Face à la déchristianisation
Il répond ensuite à une demande «désespérée» venue de Nancy, qui ne trouvait aucun pasteur d’accord de braver… le climat réputé trop humide et frais. «Il n’y fait pas si mauvais que ça! En revanche, j’ai été choqué de voir le manque de culture religieuse. La déchristianisation est incroyable là-bas. C’est pourquoi j’ai développé un concept pour rejoindre la tranche d’âge des actifs», se souvient le Genevois d’adoption.
Sa pastorale sur internet connaît un succès certain. Sa vie privée aussi puisqu’il y rencontre sa future femme, une pasteure coréenne venue dans la région pour y étudier les philosophes Jacques Ellul et Paul Ricoeur.

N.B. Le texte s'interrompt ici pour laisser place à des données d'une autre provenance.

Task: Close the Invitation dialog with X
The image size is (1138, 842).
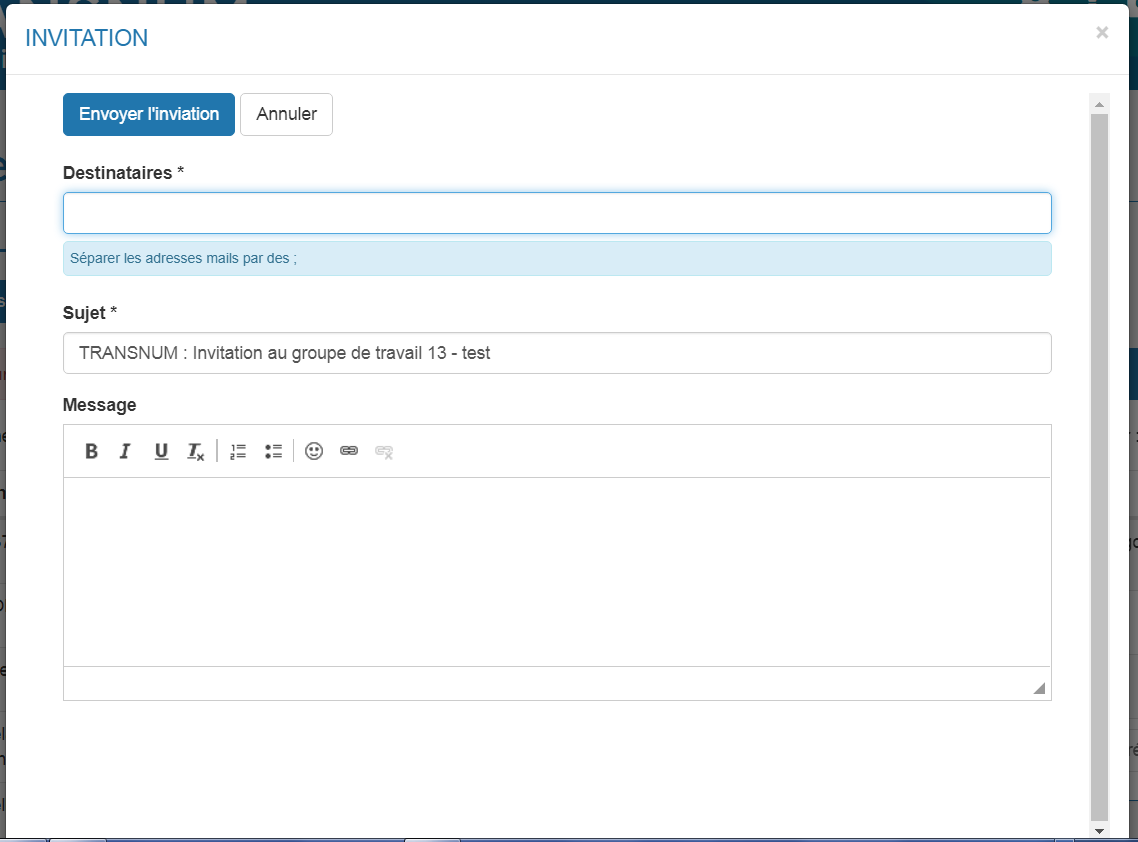Action: 1102,33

En 2007, Marc Pernot retourne dans la paroisse de son enfance, l’Oratoire du Louvre. Dans ce lieu «magnifique et bien vivant», il choisit de «remettre la théologie au centre» et reprend tout naturellement son travail de développement de l’Eglise en ligne. Avec un formidable succès puisque son blog compte 110 000 visiteurs mensuels, dont des centaines ont par la suite demandé à recevoir un baptême d’adulte dans l’Eglise», précise-t-il. «C’est la preuve que cela correspond à la façon de pratiquer d’aujourd’hui, chacun à son allure. C’est plus facile compte tenu du rythme de vie moderne. Les gens sont surchargés et ne peuvent pas sans arrêt aller au temple. Ils consultent le blog quand ils le peuvent», explique-t-il. Les deux pics de fréquentation sont la pause de midi et après 22 heures!

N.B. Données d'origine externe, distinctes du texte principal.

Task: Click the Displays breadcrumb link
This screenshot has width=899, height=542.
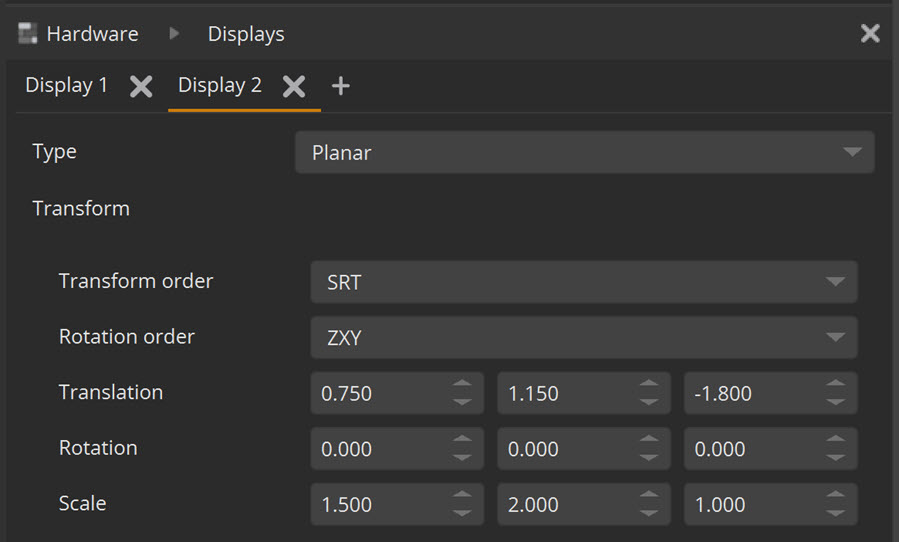Action: (x=246, y=34)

Après onze ans dans la «cathédrale protestante de Paris», ce n’est pas un hasard si le sexagénaire choisit de rejoindre Genève. C’est un retour aux sources puisque son grand-père maternel est né dans le quartier de Plainpalais. Il étudiera à l’École de chimie de Nancy avant de s’engager sous les couleurs françaises durant la Première Guerre mondiale. Du côté paternel, Marc Pernot a également des origines helvétiques, vers «l’inattendu» Goumoens-le-Jux, dans le canton de Vaud.
«Pour les réformés français, Genève est la Mecque protestante. Nous avons un attachement historique pour cette ville qui fut la Cité de Calvin, la source des Églises protestantes en France et le refuge des réformés français. Je trouve que l’Église protestante de Genève se bouge pour faire face à la déchristianisation. Elle cherche à inventer de nouvelles choses pour rejoindre les gens. J’aimerais contribuer à cette dynamique. Je crois que l’Évangile n’a jamais été plus actuel et qu’il y a un vrai modernisme du protestantisme réformé en articulant la réflexion et la prière. Il n’y a pas de raison pour que cela ne marche pas!», conclut avec son optimisme coutumier le pasteur-blogueur.
Bio express
1990 Quitte son travail dans l’administration française pour commencer des études de théologie.
1996 En poste à Nîmes, il commence à développer une pastorale en ligne.
2007 Devient pasteur dans la paroisse de son enfance, l’Oratoire du Louvre, à Paris, où il crée un blog qui connaît un beau succès.
1er mai 2018 Rejoint l’Église protestante de Genève où il travaille pour la Région Centre-Ville Rive Gauche et au développement de la présence de l’Évangile sur internet.
Lancé en novembre 2018, le blog de l’Église protestante de Genève développe chaque semaine son offre de prières, de prédications, de contenus théologiques et de questions-réponses. La contribution de plusieurs pasteurs permet de proposer des prédications de différents styles, mais également de valoriser leur travail dans les lieux. «C’est très prometteur. Les pasteurs peuvent alimenter ce pot commun et présenter ainsi notre vision d’Église. Cette diversité fait notre force. Je suis très content de mener ce service d’Église que nous proposons aux gens qui ne sont pas dans l’Église. Tout le monde a besoin d’une nourriture spirituelle régulière », précise Marc Pernot.